Provide the number of lines in the material containing the word "agent", with nothing added.

(RECORDS PROVIDED)
____________________

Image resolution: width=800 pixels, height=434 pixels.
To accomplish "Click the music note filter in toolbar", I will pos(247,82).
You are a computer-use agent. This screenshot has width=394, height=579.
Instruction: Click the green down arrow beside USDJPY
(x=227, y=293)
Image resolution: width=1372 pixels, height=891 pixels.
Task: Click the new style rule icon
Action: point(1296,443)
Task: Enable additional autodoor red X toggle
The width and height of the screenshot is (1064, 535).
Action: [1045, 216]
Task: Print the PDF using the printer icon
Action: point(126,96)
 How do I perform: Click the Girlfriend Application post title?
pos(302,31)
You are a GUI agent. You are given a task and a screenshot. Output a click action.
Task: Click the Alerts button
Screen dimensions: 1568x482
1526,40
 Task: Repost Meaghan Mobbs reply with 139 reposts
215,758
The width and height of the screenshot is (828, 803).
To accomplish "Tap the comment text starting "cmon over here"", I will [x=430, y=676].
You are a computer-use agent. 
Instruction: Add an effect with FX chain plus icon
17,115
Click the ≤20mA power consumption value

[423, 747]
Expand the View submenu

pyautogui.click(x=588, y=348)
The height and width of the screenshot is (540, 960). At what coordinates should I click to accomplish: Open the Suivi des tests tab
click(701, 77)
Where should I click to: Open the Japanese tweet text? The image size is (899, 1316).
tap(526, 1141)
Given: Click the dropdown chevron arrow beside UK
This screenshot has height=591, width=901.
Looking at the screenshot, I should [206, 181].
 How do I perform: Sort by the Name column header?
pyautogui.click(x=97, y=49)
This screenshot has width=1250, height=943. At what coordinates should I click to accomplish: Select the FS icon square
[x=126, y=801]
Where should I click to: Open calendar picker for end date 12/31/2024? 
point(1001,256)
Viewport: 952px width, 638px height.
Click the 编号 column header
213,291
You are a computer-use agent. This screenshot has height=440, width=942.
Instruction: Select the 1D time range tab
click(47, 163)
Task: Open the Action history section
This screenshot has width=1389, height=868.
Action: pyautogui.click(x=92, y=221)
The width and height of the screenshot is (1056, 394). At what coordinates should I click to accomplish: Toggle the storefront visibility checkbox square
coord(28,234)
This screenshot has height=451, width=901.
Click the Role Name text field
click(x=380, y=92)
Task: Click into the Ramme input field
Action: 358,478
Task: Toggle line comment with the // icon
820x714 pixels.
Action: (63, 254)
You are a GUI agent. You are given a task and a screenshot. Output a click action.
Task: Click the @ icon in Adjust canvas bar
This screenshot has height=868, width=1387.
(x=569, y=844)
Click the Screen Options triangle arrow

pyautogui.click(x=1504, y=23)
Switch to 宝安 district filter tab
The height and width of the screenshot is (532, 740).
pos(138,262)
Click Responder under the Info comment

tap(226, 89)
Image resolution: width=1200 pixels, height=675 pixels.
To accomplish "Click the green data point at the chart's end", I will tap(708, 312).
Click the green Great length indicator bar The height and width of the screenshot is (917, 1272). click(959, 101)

____________________

(TASK RESPONSE)
5